Secondo il decreto ministeriale 6/8/2020, nei prodotti composti da carni suine trasformate deve essere presente il Paese di nascita, di allevamento e di macellazione dell’animale. Nel caso in cui queste tre indicazioni coincidano, è allora possibile utilizzare il termine “origine” seguito dal nome del Paese. L’indicazione “100% italiano” si può utilizzare solo nel caso in cui la carne provenga da suini nati, allevati, macellati e trasformati in Italia. In caso contrario, è possibile utilizzare i termini “origine Ue”, “origine Extra Ue” oppure “origine Ue ed Extra Ue”. Questo non si applica tuttavia a prodotti legalmente fabbricati o commercializzati in un altro Stato Ue o in Turchia e alle indicazioni geografiche protette. Il termine “allevato in Italia” può essere utilizzato solamente quando l’animale:
- viene macellato sopra i 6 mesi e ha trascorso almeno gli ultimi 4 mesi in Italia;
- è entrato in Italia a un peso inferiore ai 30 kg e viene macellato a un peso superiore agli 80 kg;
- viene macellato a un peso inferiore a 80 kg e ha trascorso l’intero periodo di allevamento in Italia (reg. di esecuzione n.1337/2013).
Proposta etichettatura secondo il metodo di allevamento
Oltre a quanto previsto dal panorama legislativo europeo sull’etichettatura delle carni, è ormai evidente quanto stia diventando importante per i consumatori avere sempre maggiori informazioni in etichetta anche sulle modalità di allevamento degli animali. Questo ha portato a una proposta di etichettatura nazionale univoca e volontaria lanciata da Ciwf Italia in collaborazione con Legambiente e in particolare l’Onorevole Rossella Muroni a maggio 2020.
Esistono già dei claim riportanti la dicitura “benessere animale”, ma possono risultare piuttosto fuorvianti, in quanto non danno effettive indicazioni sul metodo di allevamento.
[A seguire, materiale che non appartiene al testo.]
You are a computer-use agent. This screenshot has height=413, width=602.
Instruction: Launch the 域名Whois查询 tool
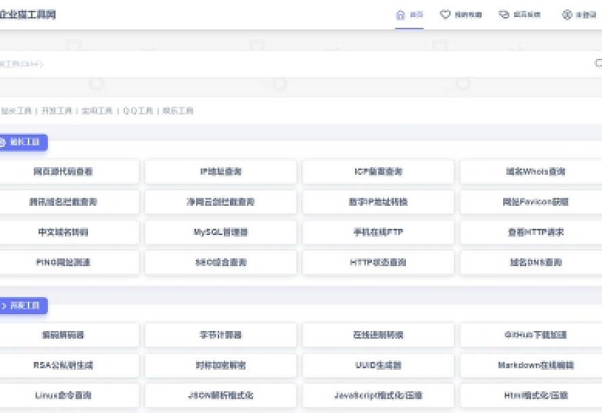click(x=535, y=172)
Con il fine ultimo di aumentare la consapevolezza del consumatore sul prodotto che sta acquistando, è stata ideata tale etichettatura, in cui è possibile collegare a diversi metodi di allevamento differenti condizioni di benessere animale. Uno degli aspetti fondamentali di questa proposta di legge è che considera i suini in un buono stato di benessere in base alla loro possibilità di esprimere il proprio comportamento naturale.
Più nello specifico, questa etichettatura proposta assegna un codice ai prodotti a seconda del metodo di allevamento e secondo le seguenti modalità:
- 0, Biologico: accesso all’aperto sempre disponibile, gestazione, parto e allattamento liberi, lettiera vegetale, svezzamento oltre i 40 giorni, certificazione;
- 1, All’aperto: accesso all’aperto sempre disponibile, gestazione, parto e allattamento liberi, lettiera vegetale, no castrazione chirurgica, svezzamento oltre i 40 giorni;
- 2, Al coperto: + 30% di spazio, gestazione, parto e allattamento liberi, lettiera vegetale, no castrazione chirurgica, area esterna facoltativa;
- 3, Al coperto: + 30 % spazio, scrofe in gabbia massimo 6 giorni, uso di paglia, castrazione chirurgica con anestesia, no spazio all’aperto;
- 4, Intensivo: requisiti di benessere minimi per legge, no spazio all’aperto e scrofe in gabbia.
Un aspetto molto rilevante e certamente auspicabile di questa possibile nuova legge è che potrebbero derivarne benefici non solo per il consumatore, ma anche per quegli allevatori che si impegnano nel mantenere standard di benessere superiori ai minimi di legge. Essi, infatti, potrebbero così vedere giustamente riconosciuto un valore aggiuntivo ai propri prodotti, anche in termini economici.